# Information supplied
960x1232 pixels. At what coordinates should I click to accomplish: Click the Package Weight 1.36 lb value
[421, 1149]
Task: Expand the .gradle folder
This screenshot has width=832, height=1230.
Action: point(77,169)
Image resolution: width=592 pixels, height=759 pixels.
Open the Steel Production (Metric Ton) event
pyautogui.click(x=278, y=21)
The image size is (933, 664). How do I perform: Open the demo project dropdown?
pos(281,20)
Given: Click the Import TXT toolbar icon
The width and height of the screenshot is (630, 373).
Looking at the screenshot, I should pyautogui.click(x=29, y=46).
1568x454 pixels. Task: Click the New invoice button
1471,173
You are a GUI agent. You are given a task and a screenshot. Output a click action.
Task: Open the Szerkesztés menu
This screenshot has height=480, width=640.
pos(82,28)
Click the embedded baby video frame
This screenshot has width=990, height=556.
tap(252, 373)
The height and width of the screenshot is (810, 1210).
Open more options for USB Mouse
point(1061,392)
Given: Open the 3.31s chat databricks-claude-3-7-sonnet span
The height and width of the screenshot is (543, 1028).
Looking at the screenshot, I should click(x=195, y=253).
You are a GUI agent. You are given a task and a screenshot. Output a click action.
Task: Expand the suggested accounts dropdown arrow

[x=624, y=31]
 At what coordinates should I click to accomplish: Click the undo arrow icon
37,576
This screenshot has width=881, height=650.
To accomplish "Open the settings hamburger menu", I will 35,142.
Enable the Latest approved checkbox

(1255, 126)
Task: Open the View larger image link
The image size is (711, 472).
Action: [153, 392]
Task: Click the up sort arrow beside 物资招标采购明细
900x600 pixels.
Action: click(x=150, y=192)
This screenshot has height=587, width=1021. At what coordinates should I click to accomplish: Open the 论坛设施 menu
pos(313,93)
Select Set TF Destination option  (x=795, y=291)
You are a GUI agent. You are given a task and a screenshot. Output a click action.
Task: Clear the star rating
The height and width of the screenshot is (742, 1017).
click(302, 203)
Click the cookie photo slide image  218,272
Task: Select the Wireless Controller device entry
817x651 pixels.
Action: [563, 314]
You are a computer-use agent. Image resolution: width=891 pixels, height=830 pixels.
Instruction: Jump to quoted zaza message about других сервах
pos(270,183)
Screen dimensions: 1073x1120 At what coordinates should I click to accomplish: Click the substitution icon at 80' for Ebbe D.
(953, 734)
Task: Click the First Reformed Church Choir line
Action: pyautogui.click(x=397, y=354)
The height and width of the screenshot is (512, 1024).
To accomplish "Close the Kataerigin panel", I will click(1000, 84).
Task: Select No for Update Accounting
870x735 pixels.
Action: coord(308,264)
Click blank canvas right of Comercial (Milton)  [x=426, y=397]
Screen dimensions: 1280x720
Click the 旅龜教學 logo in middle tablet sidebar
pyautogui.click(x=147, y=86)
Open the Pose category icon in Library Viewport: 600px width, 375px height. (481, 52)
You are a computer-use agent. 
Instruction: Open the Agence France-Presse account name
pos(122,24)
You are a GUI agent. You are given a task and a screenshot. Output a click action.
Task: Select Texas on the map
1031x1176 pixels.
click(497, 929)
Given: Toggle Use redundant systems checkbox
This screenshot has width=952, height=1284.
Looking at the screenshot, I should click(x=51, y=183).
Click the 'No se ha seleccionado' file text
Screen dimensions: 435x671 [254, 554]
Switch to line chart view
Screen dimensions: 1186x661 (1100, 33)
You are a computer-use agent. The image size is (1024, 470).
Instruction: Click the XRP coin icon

# Work instruction
The full listing needs to be transcribed exactly.

# Exercise result
960x1232 pixels. At what coordinates should I click to accomplish: Click the Package Weight 1.36 lb value
[421, 1149]
Task: Expand the .gradle folder
This screenshot has width=832, height=1230.
Action: point(77,169)
Image resolution: width=592 pixels, height=759 pixels.
Open the Steel Production (Metric Ton) event
pyautogui.click(x=278, y=21)
The image size is (933, 664). How do I perform: Open the demo project dropdown?
pos(281,20)
Given: Click the Import TXT toolbar icon
The width and height of the screenshot is (630, 373).
Looking at the screenshot, I should pyautogui.click(x=29, y=46).
1568x454 pixels. Task: Click the New invoice button
1471,173
You are a GUI agent. You are given a task and a screenshot. Output a click action.
Task: Open the Szerkesztés menu
This screenshot has height=480, width=640.
pos(82,28)
Click the embedded baby video frame
This screenshot has width=990, height=556.
tap(252, 373)
The height and width of the screenshot is (810, 1210).
Open more options for USB Mouse
point(1061,392)
Given: Open the 3.31s chat databricks-claude-3-7-sonnet span
The height and width of the screenshot is (543, 1028).
Looking at the screenshot, I should click(x=195, y=253).
You are a GUI agent. You are given a task and a screenshot. Output a click action.
Task: Expand the suggested accounts dropdown arrow

[x=624, y=31]
 At what coordinates should I click to accomplish: Click the undo arrow icon
37,576
This screenshot has width=881, height=650.
To accomplish "Open the settings hamburger menu", I will 35,142.
Enable the Latest approved checkbox

(1255, 126)
Task: Open the View larger image link
The image size is (711, 472).
Action: [153, 392]
Task: Click the up sort arrow beside 物资招标采购明细
900x600 pixels.
Action: click(x=150, y=192)
This screenshot has height=587, width=1021. At what coordinates should I click to accomplish: Open the 论坛设施 menu
pos(313,93)
Select Set TF Destination option  (x=795, y=291)
You are a GUI agent. You are given a task and a screenshot. Output a click action.
Task: Clear the star rating
The height and width of the screenshot is (742, 1017).
click(302, 203)
Click the cookie photo slide image  218,272
Task: Select the Wireless Controller device entry
817x651 pixels.
Action: [563, 314]
You are a computer-use agent. Image resolution: width=891 pixels, height=830 pixels.
Instruction: Jump to quoted zaza message about других сервах
pos(270,183)
Screen dimensions: 1073x1120 At what coordinates should I click to accomplish: Click the substitution icon at 80' for Ebbe D.
(953, 734)
Task: Click the First Reformed Church Choir line
Action: pyautogui.click(x=397, y=354)
The height and width of the screenshot is (512, 1024).
To accomplish "Close the Kataerigin panel", I will click(1000, 84).
Task: Select No for Update Accounting
870x735 pixels.
Action: coord(308,264)
Click blank canvas right of Comercial (Milton)  [x=426, y=397]
Screen dimensions: 1280x720
Click the 旅龜教學 logo in middle tablet sidebar
pyautogui.click(x=147, y=86)
Open the Pose category icon in Library Viewport: 600px width, 375px height. (481, 52)
You are a computer-use agent. 
Instruction: Open the Agence France-Presse account name
pos(122,24)
You are a GUI agent. You are given a task and a screenshot. Output a click action.
Task: Select Texas on the map
1031x1176 pixels.
click(497, 929)
Given: Toggle Use redundant systems checkbox
This screenshot has width=952, height=1284.
Looking at the screenshot, I should click(x=51, y=183).
Click the 'No se ha seleccionado' file text
Screen dimensions: 435x671 [254, 554]
Switch to line chart view
Screen dimensions: 1186x661 (1100, 33)
You are a computer-use agent. The image size is (1024, 470).
Instruction: Click the XRP coin icon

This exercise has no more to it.